→ **Problem description**
Where a line of the entries holds the string "Switch", copy that line.

→ **Provided records**
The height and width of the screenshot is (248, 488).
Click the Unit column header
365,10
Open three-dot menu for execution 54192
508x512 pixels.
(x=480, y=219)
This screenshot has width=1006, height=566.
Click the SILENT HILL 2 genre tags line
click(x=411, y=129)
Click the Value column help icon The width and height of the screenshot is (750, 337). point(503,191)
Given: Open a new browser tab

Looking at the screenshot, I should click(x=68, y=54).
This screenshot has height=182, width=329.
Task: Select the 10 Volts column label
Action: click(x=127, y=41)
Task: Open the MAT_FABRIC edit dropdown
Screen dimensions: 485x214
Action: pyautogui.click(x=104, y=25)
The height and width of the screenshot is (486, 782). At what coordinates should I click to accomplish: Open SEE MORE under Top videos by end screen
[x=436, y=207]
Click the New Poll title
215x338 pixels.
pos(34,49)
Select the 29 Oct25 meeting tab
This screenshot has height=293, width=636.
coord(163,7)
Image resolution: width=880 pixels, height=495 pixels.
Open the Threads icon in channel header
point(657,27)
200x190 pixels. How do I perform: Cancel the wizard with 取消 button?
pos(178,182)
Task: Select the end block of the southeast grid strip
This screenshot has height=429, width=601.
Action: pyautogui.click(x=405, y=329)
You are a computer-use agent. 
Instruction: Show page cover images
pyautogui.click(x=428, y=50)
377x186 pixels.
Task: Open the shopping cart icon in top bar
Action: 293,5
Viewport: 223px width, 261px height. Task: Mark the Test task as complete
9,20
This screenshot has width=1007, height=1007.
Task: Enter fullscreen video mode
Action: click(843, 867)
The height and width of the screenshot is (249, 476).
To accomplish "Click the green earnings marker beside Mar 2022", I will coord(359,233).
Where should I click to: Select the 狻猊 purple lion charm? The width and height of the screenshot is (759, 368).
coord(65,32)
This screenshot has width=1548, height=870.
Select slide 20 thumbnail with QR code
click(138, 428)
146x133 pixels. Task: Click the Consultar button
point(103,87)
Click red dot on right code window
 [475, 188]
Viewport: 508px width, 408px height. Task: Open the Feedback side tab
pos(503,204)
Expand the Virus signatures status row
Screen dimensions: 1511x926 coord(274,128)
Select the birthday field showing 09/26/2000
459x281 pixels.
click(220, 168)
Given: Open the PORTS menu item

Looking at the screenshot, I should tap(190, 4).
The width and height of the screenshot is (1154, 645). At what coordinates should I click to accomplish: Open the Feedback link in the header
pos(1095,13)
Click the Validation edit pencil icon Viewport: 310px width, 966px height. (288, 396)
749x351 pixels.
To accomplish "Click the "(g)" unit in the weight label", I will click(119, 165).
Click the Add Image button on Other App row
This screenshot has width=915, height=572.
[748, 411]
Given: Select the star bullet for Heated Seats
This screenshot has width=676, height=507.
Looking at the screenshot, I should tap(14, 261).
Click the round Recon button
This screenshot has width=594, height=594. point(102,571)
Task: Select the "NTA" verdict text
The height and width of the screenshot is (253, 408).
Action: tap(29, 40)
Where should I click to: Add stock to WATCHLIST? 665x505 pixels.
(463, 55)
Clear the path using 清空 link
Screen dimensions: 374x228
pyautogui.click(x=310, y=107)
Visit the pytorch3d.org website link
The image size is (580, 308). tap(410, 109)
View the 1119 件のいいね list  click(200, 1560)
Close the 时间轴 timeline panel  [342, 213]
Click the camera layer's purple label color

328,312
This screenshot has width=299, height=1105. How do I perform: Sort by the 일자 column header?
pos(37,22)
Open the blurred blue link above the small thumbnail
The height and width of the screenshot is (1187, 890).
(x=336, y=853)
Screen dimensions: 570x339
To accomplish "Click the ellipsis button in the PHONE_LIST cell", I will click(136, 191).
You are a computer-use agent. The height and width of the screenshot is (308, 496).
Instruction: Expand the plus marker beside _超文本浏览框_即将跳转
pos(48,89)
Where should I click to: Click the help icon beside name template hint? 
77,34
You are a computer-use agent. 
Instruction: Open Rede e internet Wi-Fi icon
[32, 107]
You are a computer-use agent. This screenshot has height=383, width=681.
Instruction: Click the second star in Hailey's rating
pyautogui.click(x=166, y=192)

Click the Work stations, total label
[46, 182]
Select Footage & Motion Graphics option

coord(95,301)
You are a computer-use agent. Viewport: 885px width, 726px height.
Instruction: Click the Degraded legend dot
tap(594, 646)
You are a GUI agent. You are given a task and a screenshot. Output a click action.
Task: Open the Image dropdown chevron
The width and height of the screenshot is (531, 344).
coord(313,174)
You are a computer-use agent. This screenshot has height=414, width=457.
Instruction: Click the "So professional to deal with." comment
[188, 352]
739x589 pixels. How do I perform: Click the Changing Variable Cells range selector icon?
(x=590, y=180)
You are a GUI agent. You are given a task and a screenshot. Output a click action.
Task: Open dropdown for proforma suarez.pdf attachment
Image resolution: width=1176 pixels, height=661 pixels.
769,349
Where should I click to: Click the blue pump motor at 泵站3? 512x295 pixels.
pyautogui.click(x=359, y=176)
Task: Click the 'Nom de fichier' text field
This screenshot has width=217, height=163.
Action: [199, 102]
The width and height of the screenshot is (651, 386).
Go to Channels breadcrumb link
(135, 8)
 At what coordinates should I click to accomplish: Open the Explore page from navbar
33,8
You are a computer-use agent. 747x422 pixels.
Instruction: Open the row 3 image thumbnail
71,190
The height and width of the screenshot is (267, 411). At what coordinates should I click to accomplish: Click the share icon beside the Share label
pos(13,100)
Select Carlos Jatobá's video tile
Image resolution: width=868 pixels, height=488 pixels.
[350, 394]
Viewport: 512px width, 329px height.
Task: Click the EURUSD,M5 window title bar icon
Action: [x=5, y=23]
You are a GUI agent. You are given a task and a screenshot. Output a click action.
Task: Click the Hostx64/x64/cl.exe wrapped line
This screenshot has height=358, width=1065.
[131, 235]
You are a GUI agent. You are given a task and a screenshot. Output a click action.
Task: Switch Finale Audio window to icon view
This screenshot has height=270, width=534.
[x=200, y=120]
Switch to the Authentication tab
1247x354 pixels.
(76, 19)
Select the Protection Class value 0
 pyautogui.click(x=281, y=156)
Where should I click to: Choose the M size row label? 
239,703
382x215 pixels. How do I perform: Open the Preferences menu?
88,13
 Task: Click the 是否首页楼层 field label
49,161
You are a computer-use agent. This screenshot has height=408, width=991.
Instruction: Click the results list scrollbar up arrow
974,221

→ **Solution below**
Task: Switch Finale Audio window to icon view
Switch to the Authentication tab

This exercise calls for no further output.